- Instructions for the task
Leave out the images and transcribe the entries below word for word.

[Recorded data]
◆ ◆ ◆ ◆ ◆

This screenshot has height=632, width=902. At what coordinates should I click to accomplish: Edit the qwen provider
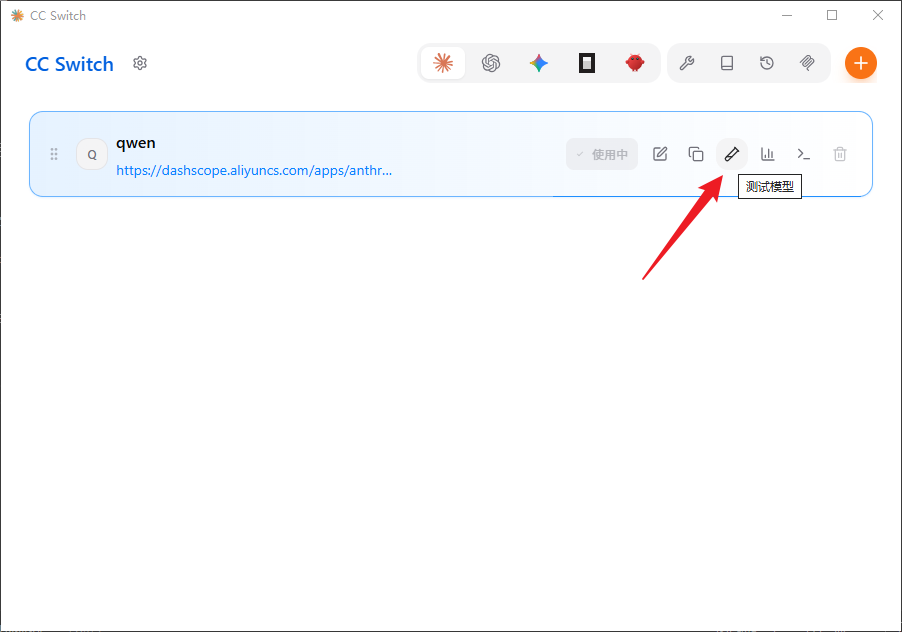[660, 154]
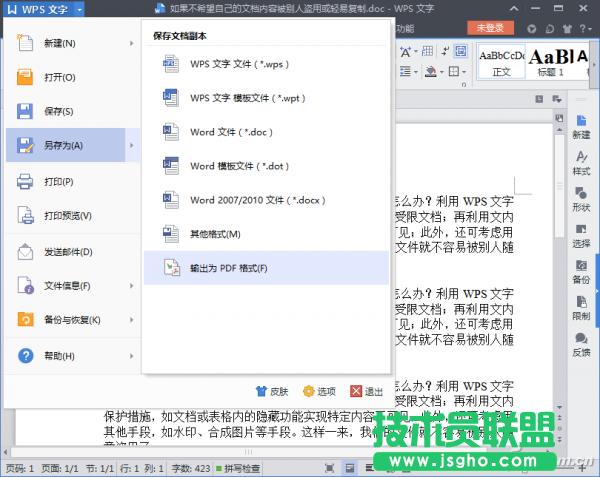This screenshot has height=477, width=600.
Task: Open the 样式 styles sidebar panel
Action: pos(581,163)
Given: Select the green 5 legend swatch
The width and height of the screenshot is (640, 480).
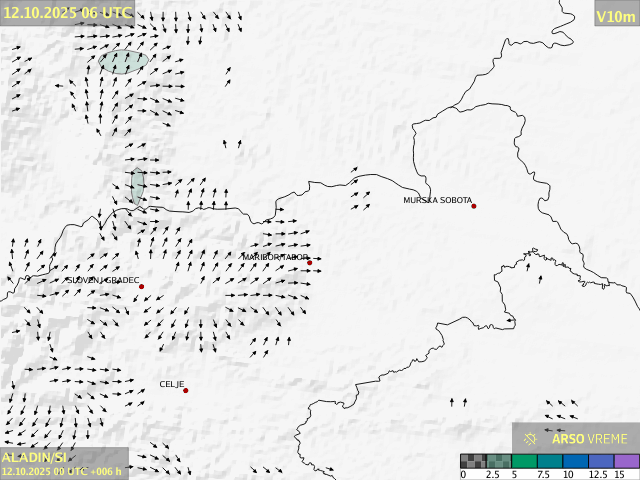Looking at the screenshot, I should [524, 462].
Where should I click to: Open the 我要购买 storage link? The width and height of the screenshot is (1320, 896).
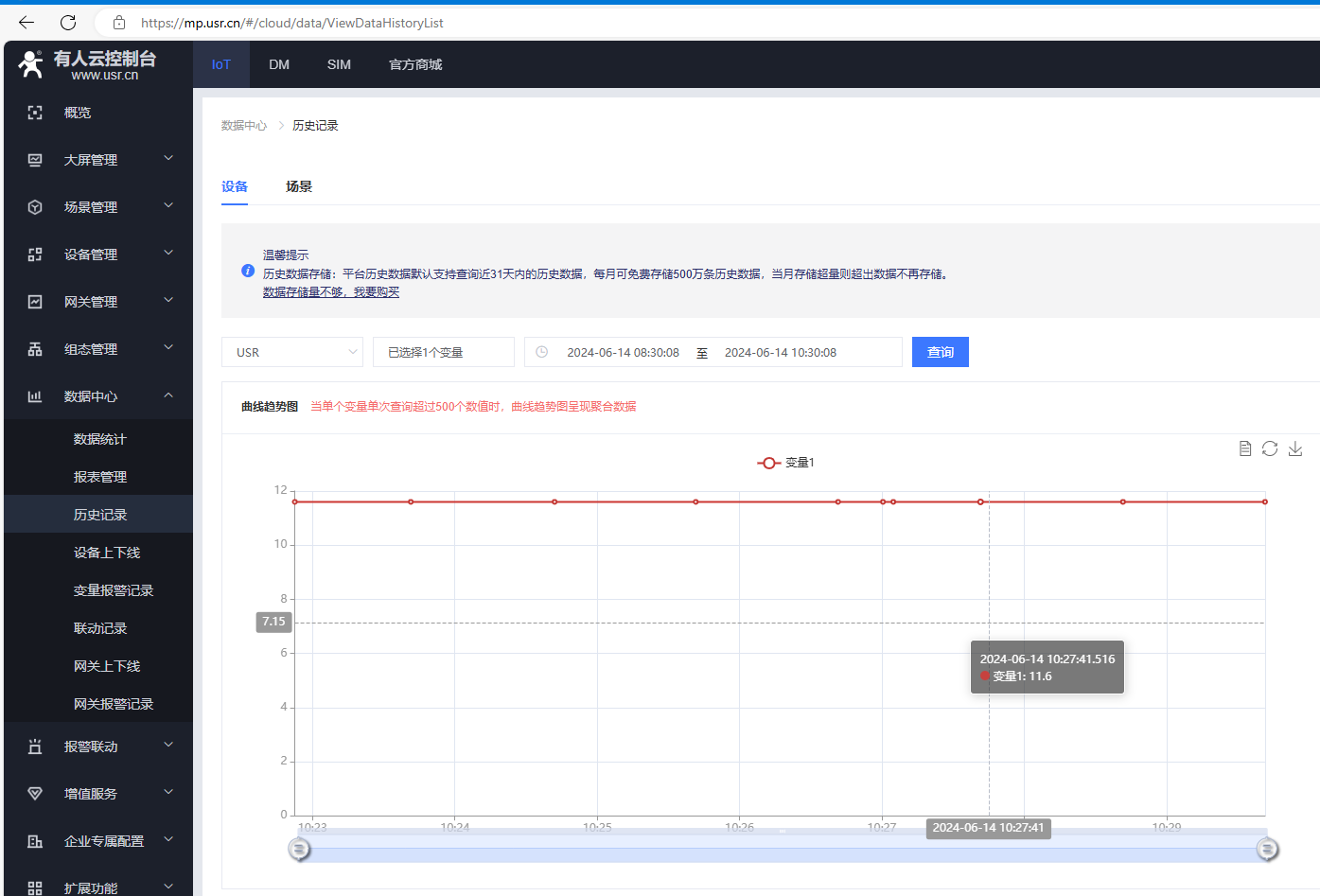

◆ ◆ ◆ ◆ ◆

- Result for this exercise
This screenshot has height=632, width=902. At what coordinates should I click to accomplish: Edit the qwen provider
[660, 154]
This screenshot has height=477, width=600.
Task: Open the 样式 styles sidebar panel
Action: pos(581,163)
Given: Select the green 5 legend swatch
The width and height of the screenshot is (640, 480).
Looking at the screenshot, I should [524, 462].
Where should I click to: Open the 我要购买 storage link? The width and height of the screenshot is (1320, 896).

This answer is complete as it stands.